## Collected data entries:
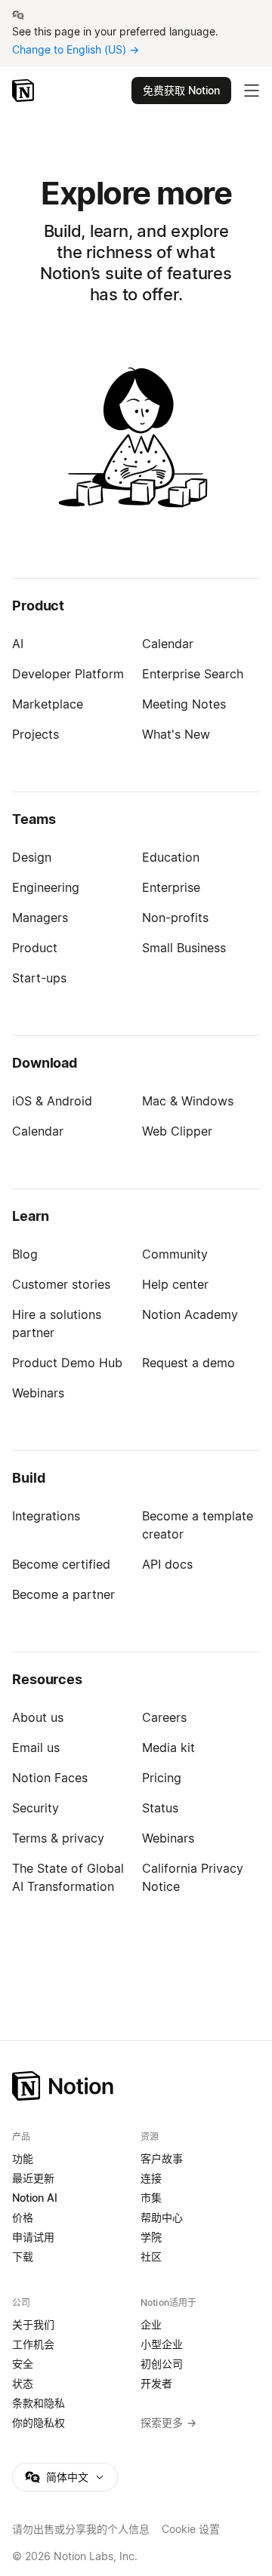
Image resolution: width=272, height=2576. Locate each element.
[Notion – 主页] (136, 2086)
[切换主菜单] (251, 90)
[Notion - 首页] (24, 90)
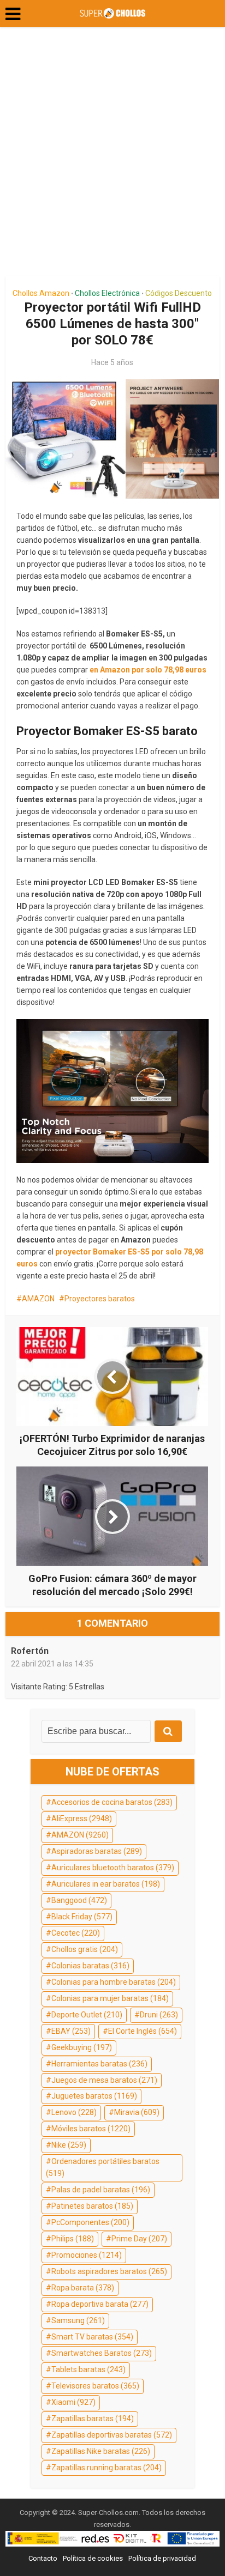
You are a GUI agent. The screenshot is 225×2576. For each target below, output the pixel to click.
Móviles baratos (91, 2128)
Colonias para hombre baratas (113, 1982)
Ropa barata (82, 2287)
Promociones (86, 2255)
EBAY (71, 2031)
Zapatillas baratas (92, 2418)
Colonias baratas (90, 1965)
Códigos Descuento (178, 293)
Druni (159, 2014)
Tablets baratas (88, 2369)
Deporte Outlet (86, 2014)
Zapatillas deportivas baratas (111, 2434)
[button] (12, 14)
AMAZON (38, 1298)
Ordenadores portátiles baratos (102, 2167)
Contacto (42, 2558)
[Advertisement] (112, 156)
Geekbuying (81, 2047)
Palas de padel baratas (100, 2189)
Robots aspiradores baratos (109, 2271)
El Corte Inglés (142, 2031)
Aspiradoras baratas (96, 1851)
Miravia (136, 2112)
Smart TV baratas (92, 2336)
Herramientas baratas (99, 2063)
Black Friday (81, 1916)
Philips (72, 2238)
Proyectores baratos (99, 1298)
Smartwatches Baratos (101, 2353)
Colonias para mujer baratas (110, 1998)
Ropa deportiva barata (100, 2304)
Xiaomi (73, 2402)
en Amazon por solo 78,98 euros (148, 669)
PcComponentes (90, 2222)
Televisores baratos (95, 2385)
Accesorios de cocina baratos (112, 1802)
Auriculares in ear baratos (105, 1884)
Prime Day (139, 2238)
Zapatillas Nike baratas (100, 2451)
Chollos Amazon (41, 293)
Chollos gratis (84, 1949)
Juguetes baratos (94, 2096)
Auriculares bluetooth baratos (112, 1867)
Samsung (78, 2320)
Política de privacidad (162, 2558)
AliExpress (81, 1818)
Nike (68, 2145)
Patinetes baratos (92, 2206)
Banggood (79, 1900)
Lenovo (74, 2112)
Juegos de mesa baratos (104, 2080)
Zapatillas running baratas (106, 2467)
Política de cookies (93, 2558)
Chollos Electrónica (107, 293)
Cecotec (75, 1933)
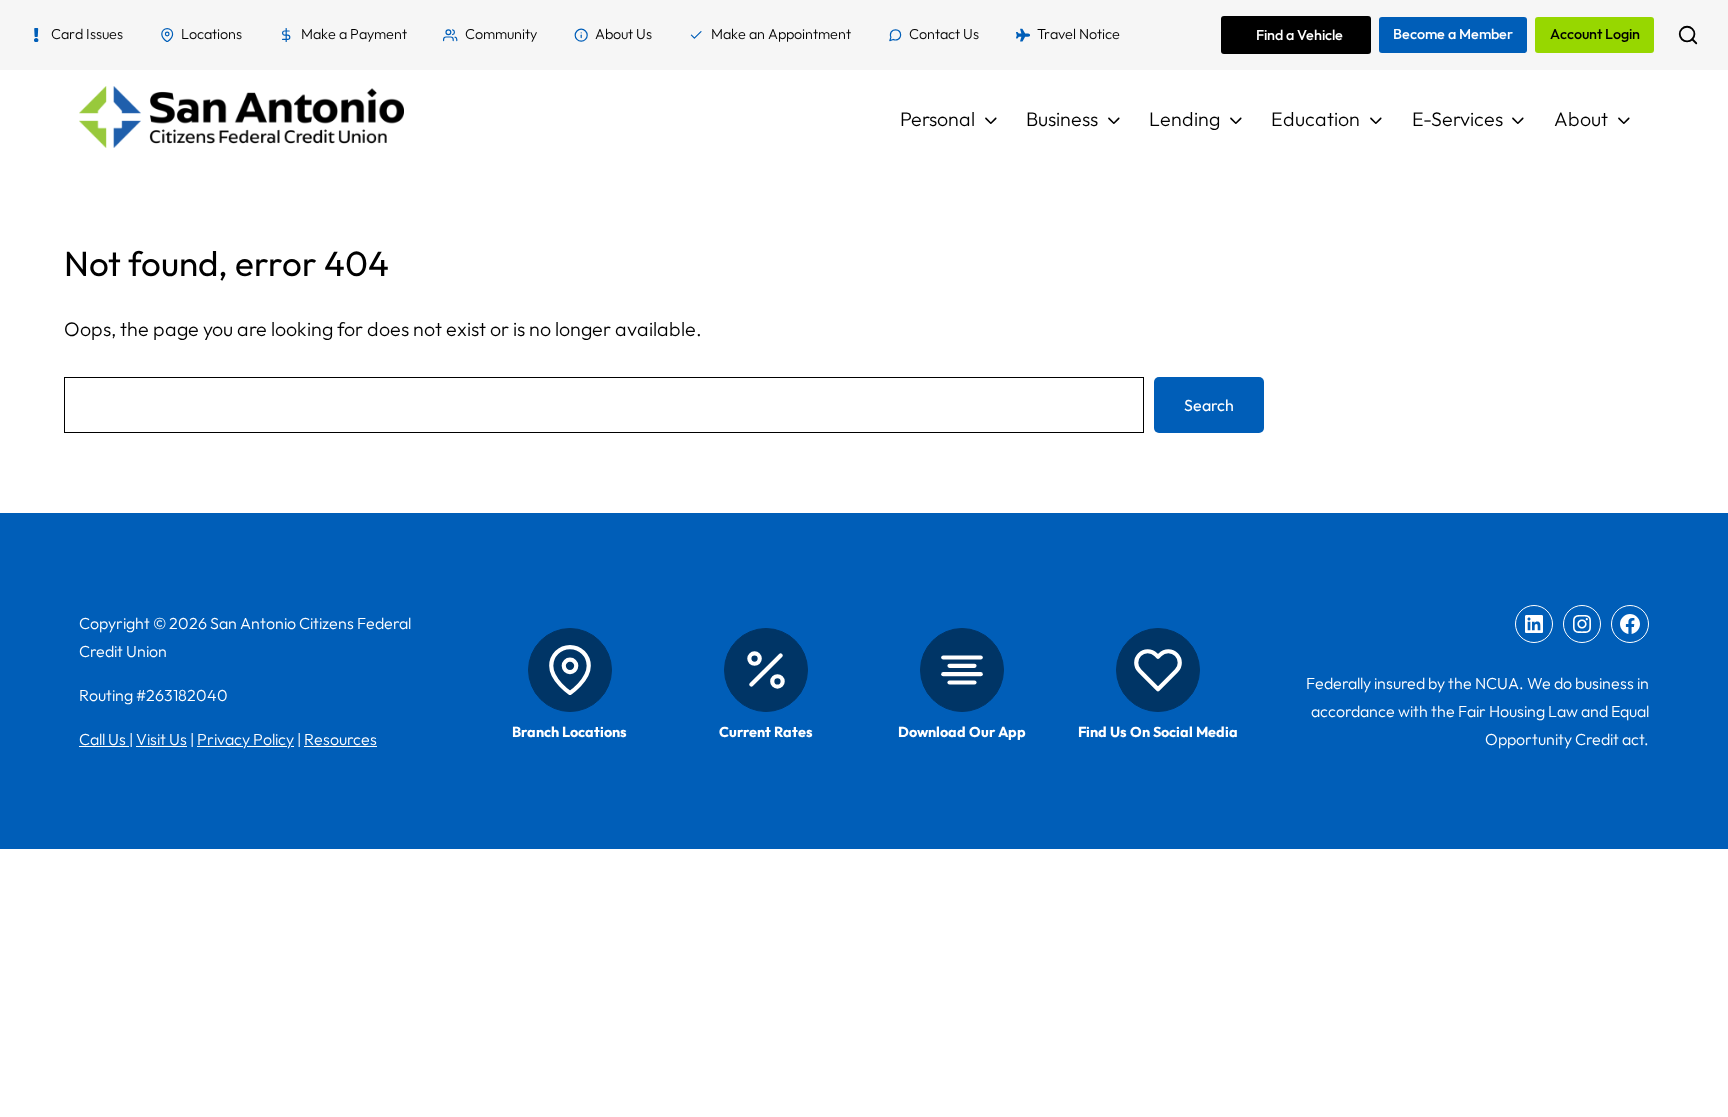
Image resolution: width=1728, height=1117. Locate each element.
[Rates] (766, 670)
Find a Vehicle (1299, 35)
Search (1209, 405)
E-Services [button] (1457, 118)
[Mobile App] (962, 670)
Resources (340, 739)
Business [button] (1062, 118)
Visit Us (161, 739)
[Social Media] (1158, 670)
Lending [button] (1184, 118)
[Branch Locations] (570, 670)
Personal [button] (937, 118)
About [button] (1581, 118)
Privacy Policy (245, 739)
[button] (1687, 35)
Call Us (104, 739)
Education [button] (1315, 118)
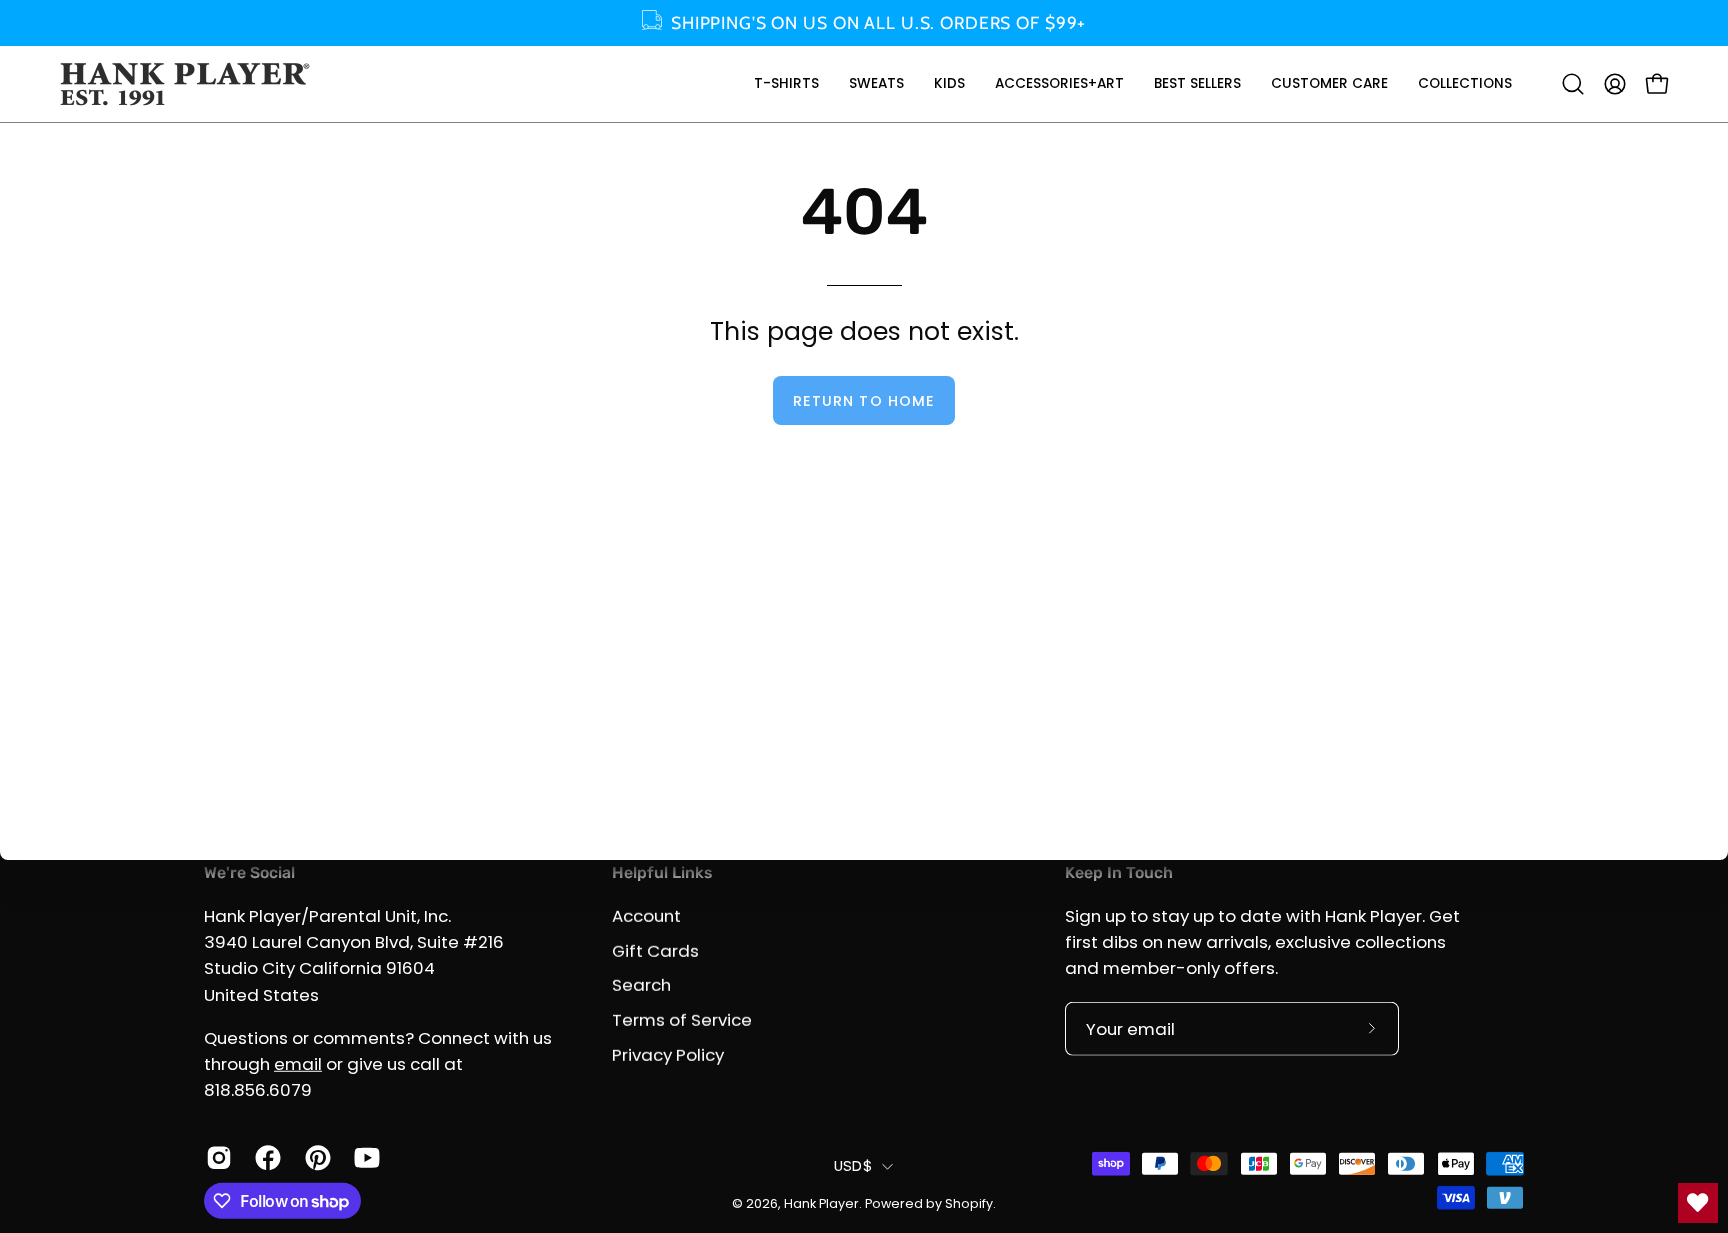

## Problem description:
The answer must consist only of the lines from the beginning of the entries above through the line that holds "Accesorios de cocina baratos (112, 1802)", reproduced exactly and without pictures.

## Written solution:
Image resolution: width=272, height=2576. Locate each element.
[Notion – 主页] (136, 2086)
[切换主菜单] (251, 90)
[Notion - 首页] (24, 90)
You are a GUI agent. The screenshot is 225×2576. For each target below, output the pixel to click.
Móviles baratos (91, 2128)
Colonias para hombre baratas (113, 1982)
Ropa barata (82, 2287)
Promociones (86, 2255)
EBAY (71, 2031)
Zapatillas baratas (92, 2418)
Colonias baratas (90, 1965)
Códigos Descuento (178, 293)
Druni (159, 2014)
Tablets baratas (88, 2369)
Deporte Outlet (86, 2014)
Zapatillas deportivas baratas (111, 2434)
[button] (12, 14)
AMAZON (38, 1298)
Ordenadores portátiles baratos (102, 2167)
Contacto (42, 2558)
[Advertisement] (112, 156)
Geekbuying (81, 2047)
Palas de padel baratas (100, 2189)
Robots aspiradores baratos (109, 2271)
El Corte Inglés (142, 2031)
Aspiradoras baratas (96, 1851)
Miravia (136, 2112)
Smart TV baratas (92, 2336)
Herramientas baratas (99, 2063)
Black Friday (81, 1916)
Philips (72, 2238)
Proyectores baratos (99, 1298)
Smartwatches Baratos (101, 2353)
Colonias para mujer baratas (110, 1998)
Ropa deportiva barata (100, 2304)
Xiaomi (73, 2402)
en Amazon por solo 78,98 euros (148, 669)
PcComponentes (90, 2222)
Televisores baratos (95, 2385)
Accesorios de cocina baratos (112, 1802)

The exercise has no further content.